Saved entries
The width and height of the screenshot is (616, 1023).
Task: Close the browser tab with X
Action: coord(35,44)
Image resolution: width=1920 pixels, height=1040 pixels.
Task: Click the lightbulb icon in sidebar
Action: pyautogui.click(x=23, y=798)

==

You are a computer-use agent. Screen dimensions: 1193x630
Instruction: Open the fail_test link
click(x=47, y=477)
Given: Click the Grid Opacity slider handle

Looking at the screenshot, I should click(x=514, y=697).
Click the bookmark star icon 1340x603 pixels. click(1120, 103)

### WORK INSTRUCTION
Above are the records; print exactly the lines from the line with "Instruction: Open the fail_test link" to the line with "Click the bookmark", including both, and nothing else.

### RESPONSE BOX
Instruction: Open the fail_test link
click(x=47, y=477)
Given: Click the Grid Opacity slider handle

Looking at the screenshot, I should click(x=514, y=697).
Click the bookmark star icon 1340x603 pixels. click(1120, 103)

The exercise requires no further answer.